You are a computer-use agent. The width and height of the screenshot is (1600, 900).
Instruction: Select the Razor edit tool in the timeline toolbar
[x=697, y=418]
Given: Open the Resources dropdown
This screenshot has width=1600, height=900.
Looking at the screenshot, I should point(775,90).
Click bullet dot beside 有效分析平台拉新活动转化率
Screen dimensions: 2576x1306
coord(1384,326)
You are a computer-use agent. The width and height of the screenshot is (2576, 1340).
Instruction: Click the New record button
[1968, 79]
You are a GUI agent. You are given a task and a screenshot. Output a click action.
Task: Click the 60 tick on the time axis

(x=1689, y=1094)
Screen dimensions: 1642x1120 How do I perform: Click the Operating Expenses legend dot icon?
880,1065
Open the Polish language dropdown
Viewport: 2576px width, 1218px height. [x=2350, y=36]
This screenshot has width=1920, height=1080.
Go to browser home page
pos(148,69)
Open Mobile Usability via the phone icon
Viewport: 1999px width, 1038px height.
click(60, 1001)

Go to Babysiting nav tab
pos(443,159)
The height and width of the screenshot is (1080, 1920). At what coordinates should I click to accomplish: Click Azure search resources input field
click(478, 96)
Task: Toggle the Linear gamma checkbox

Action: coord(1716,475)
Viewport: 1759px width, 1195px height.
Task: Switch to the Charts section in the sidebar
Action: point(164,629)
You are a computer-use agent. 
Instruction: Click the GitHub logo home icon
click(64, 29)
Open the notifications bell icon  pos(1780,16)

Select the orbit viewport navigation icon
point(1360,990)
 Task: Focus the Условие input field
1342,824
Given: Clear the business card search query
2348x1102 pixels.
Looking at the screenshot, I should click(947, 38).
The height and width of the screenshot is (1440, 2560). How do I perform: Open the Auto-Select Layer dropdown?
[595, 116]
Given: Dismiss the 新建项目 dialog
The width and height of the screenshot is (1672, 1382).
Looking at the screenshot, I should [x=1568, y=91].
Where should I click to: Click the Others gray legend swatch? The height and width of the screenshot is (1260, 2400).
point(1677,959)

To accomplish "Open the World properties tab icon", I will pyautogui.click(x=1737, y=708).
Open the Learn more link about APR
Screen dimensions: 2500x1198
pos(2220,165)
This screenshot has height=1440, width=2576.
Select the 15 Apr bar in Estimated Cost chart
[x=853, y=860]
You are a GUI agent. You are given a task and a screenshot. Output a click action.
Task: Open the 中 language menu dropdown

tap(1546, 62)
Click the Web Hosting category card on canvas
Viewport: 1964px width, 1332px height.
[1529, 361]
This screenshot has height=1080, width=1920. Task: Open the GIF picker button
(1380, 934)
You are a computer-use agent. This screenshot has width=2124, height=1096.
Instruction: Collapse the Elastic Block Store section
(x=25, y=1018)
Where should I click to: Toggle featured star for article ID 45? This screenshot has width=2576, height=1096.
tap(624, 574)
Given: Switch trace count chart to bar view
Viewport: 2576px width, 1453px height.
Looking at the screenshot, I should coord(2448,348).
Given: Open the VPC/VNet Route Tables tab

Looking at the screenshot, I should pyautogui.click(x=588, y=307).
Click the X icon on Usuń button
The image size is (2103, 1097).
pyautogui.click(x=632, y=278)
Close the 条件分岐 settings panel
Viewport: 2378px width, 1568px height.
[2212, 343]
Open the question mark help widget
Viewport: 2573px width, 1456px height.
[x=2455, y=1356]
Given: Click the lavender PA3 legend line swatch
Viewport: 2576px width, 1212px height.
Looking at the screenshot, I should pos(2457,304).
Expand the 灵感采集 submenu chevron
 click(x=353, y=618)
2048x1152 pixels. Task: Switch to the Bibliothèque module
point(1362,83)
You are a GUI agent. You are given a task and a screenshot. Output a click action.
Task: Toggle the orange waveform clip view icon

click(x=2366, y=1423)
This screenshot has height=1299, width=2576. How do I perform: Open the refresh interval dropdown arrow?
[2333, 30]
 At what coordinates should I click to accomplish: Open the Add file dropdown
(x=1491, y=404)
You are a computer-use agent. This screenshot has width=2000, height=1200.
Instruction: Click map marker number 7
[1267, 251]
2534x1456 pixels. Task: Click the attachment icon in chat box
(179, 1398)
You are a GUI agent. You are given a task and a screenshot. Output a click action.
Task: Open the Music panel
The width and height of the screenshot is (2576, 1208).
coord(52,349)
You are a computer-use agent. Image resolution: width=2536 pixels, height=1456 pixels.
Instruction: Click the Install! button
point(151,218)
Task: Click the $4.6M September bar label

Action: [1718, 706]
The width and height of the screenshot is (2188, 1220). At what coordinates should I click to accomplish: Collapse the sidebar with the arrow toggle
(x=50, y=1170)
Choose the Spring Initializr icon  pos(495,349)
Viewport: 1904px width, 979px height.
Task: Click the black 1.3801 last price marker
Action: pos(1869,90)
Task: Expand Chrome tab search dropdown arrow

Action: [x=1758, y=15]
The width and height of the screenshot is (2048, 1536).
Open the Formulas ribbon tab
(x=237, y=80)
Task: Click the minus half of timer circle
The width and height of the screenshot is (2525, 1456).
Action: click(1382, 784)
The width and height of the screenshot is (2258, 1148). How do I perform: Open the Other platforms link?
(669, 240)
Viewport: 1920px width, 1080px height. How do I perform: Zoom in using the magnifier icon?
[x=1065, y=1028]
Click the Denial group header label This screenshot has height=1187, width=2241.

====

--- PROBLEM TO SOLVE ---
Collect every line from the records above that contains the word "agent".

--- ANSWER TO THIS PROBLEM ---
You are a computer-use agent. The width and height of the screenshot is (1600, 900).
You are a computer-use agent. The width and height of the screenshot is (2576, 1340).
You are a GUI agent. You are given a task and a screenshot. Output a click action.
You are a computer-use agent. 
You are a GUI agent. You are given a task and a screenshot. Output a click action.
You are a computer-use agent. This screenshot has width=2124, height=1096.
You are a GUI agent. You are given a task and a screenshot. Output a click action.
You are a computer-use agent. This screenshot has width=2000, height=1200.
You are a GUI agent. You are given a task and a screenshot. Output a click action.
You are a computer-use agent. Image resolution: width=2536 pixels, height=1456 pixels.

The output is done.